### TASK PROMPT
Please reproduce exactly the lines that begin the listing below, up to and including the line where "Task: Select the net profit value 57.95" occurs.

START INPUT FOR THIS TASK

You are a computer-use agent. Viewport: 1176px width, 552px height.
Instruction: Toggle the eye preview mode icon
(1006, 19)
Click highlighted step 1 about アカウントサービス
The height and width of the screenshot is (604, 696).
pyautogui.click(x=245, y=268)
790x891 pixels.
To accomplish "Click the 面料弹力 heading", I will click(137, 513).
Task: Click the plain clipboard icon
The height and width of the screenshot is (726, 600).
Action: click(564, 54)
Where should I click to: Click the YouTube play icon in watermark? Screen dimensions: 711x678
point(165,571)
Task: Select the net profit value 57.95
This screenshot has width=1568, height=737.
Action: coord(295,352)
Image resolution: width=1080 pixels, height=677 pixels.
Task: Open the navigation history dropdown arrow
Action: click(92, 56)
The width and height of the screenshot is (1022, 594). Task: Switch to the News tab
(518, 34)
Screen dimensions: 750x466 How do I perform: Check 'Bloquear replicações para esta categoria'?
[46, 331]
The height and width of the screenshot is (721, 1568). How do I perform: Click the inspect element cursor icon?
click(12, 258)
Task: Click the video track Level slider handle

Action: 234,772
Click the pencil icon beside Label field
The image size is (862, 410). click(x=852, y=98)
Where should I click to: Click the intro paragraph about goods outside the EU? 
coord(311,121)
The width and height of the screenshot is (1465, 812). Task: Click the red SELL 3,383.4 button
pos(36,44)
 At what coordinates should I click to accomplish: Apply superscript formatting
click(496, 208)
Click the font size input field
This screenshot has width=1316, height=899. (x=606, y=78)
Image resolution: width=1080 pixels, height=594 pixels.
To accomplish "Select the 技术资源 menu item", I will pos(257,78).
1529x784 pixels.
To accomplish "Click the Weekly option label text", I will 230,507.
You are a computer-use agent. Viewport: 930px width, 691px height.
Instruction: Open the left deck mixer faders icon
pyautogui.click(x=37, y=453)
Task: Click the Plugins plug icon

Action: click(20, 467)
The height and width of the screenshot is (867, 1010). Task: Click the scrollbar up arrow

END INPUT FOR THIS TASK

### SOLUTION TO THE PROBLEM
You are a computer-use agent. Viewport: 1176px width, 552px height.
Instruction: Toggle the eye preview mode icon
(1006, 19)
Click highlighted step 1 about アカウントサービス
The height and width of the screenshot is (604, 696).
pyautogui.click(x=245, y=268)
790x891 pixels.
To accomplish "Click the 面料弹力 heading", I will click(137, 513).
Task: Click the plain clipboard icon
The height and width of the screenshot is (726, 600).
Action: click(564, 54)
Where should I click to: Click the YouTube play icon in watermark? Screen dimensions: 711x678
point(165,571)
Task: Select the net profit value 57.95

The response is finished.